Worked example: S$400k bridge for 4 months
Bridge amount: S$400,000
Rate: 5.5% p.a.
Interest per month: S$400,000 × 5.5% / 12 = S$1,833
Total interest over 4 months: S$7,333
Plus ~S$2,000 in legal/valuation
All-in cost: ~S$9,333
Compare that to the alternative: pay 20% ABSD of S$300,000 upfront on the new property, tying up cash for 6+ months while waiting for the remission refund to arrive. A bridging loan is almost always cheaper.
Two Flavours of Bridging Loan
Capitalised bridging loan (HDB-style): interest rolls into the loan and is paid off together with principal at sale completion. Simpler, slightly more expensive.
Simultaneous repayment bridging loan: monthly interest paid from your cash-flow during the bridge period. Slightly cheaper in absolute terms but requires ongoing cash outlay.
Most banks offer both; ask for quotes on each.
When a Bridging Loan Makes Sense
You have a firm buyer for your existing home. OTP exercised, 5% deposit received. Banks require this as proof of expected sale proceeds.
You are buying within 3–6 months of the old sale completing. Longer gaps make the interest cost unpalatable.
You cannot wait for the old sale to complete before buying. If the new property is a once-in-a-decade opportunity (unit you’ve been watching for years, developer early-bird), time-sensitivity justifies the cost.
You would otherwise pay ABSD and claim refund. The bridging interest is almost always less than the opportunity cost of parking 20% of purchase price with IRAS for 6+ months.
When a Bridging Loan is a Trap
Your existing home hasn’t sold. Without a firm OTP, no bank will issue a bridging loan. Some private lenders will, at 8%+ — almost never worth it.
Your buyer falls through. If your buyer rescinds or fails to complete, your bridging loan converts into a permanent, high-cost second mortgage. Make sure your buyer is well-qualified.
Your sale completion slips. Each month of delay costs another S$1,800–S$2,000 on a S$400k bridge. Build a realistic completion timeline, not a hopeful one.
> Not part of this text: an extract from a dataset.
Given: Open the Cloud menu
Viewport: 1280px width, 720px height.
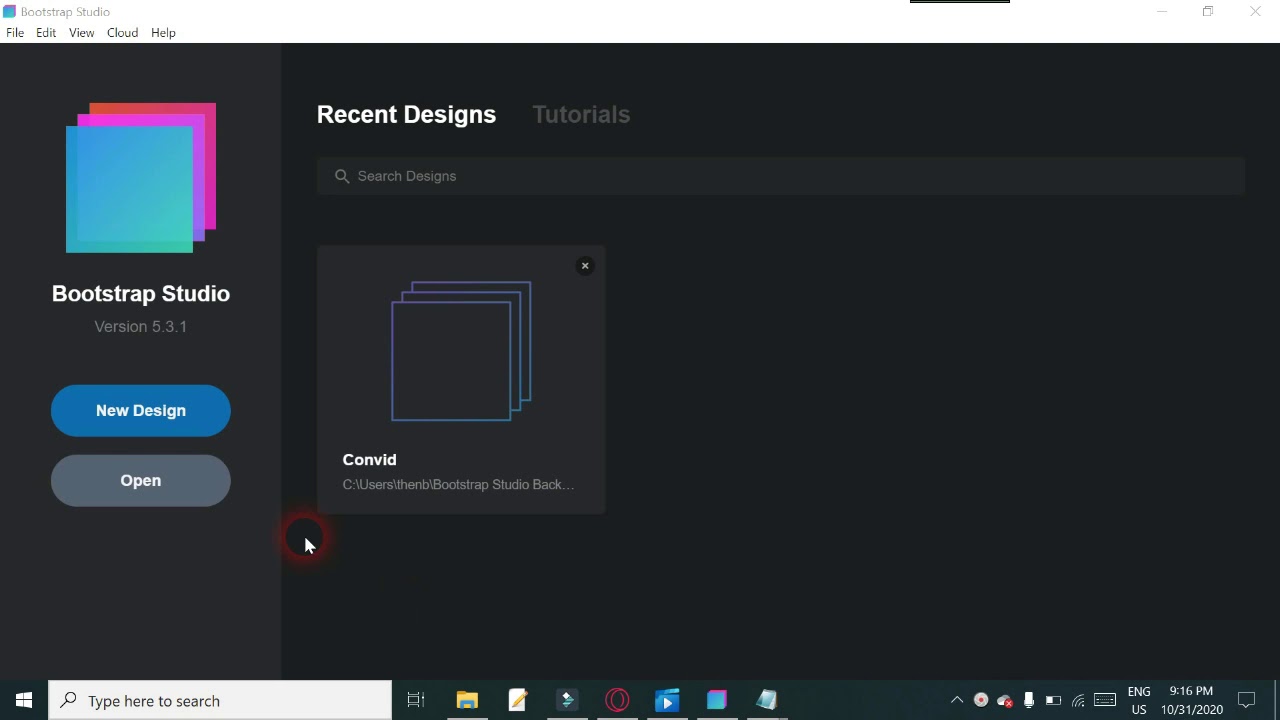Looking at the screenshot, I should (123, 33).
You are eligible for the married couple ABSD remission anyway. If you are an SC couple upgrading, you may pay ABSD upfront and claim it back within 6 months of the new property’s TOP. The bridging loan just moves the cash-flow friction; it does not eliminate stamp duty.
Bridging Loans vs. ABSD Remission: The Real Comparison
Most Singaporean upgraders have two viable paths for buying before selling:
Path A: Pay ABSD, claim remission. Pay 20% ABSD (S$300,000 on a S$1.5m buy) up front. Sell old home within 6 months of new property’s completion (TOP). Claim full remission. Time value of money lost: ~S$7,500 at 2.5% p.a. for 6 months. No bridging interest.
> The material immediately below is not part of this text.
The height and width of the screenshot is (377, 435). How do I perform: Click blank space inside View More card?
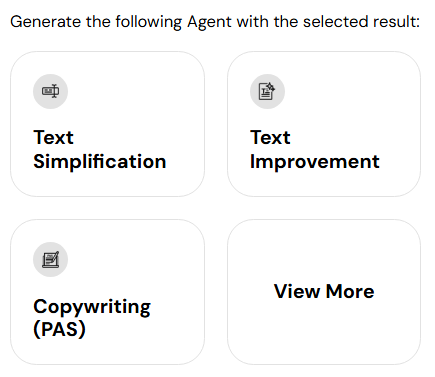[x=324, y=333]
Path B: Take bridging loan. Sell old home first (complete before new buy), use bridge to fund new downpayment. Pay 0% ABSD on new property. Bridging interest cost: ~S$7,000–S$10,000.
Path B is usually cheaper in absolute terms. Path A is simpler (no sale-timing risk) and is the default if your existing home is in a slow-selling segment.
How to Apply
Every major Singapore bank offers bridging loans. The application flow is standard:
Get an OTP on your new property and OTP-back on your existing home (from the buyer).
Approach your intended bank for both the new-home mortgage and the bridge as a joint application.
Submit the old-home OTP as proof of expected sale proceeds.
Bank values both properties, confirms bridge quantum.
Bridge is drawn at the new-home completion; settled at old-home completion.
Most banks insist you take the new mortgage from them too — bridging loans are effectively a loss-leader to capture the long-term mortgage customer.
Frequently Asked Questions
Can I get a bridging loan if my existing home has not yet received an OTP?
Not from a mainstream bank. Some private financing providers will consider it, at rates starting around 8% p.a. In almost every case, it is cheaper to delay the new purchase than to use private financing.
What happens if the sale of my existing home falls through?
The bridging loan becomes due at the original 6-month mark. Most banks will consider extending or converting to a term loan, but at materially higher rates. Always plan for this contingency by having a backup buyer or a Plan B.
Is the interest on a bridging loan tax-deductible?
Generally no for owner-occupied property. Investment property rules differ — consult a tax professional.
Can I use CPF to service the bridging loan?
No. Bridging loans must be serviced in cash. CPF can fund the underlying downpayment but not the bridge interest.
What is the maximum bridge amount?
Typically 80% of the expected net sale proceeds of the existing property, subject to the bank’s internal risk assessment.
Disclaimer: This guide is general information, not financial advice. Bridging loan terms vary by bank and property profile. Always consult a licensed mortgage broker before committing to a bridge and upgrade sequence.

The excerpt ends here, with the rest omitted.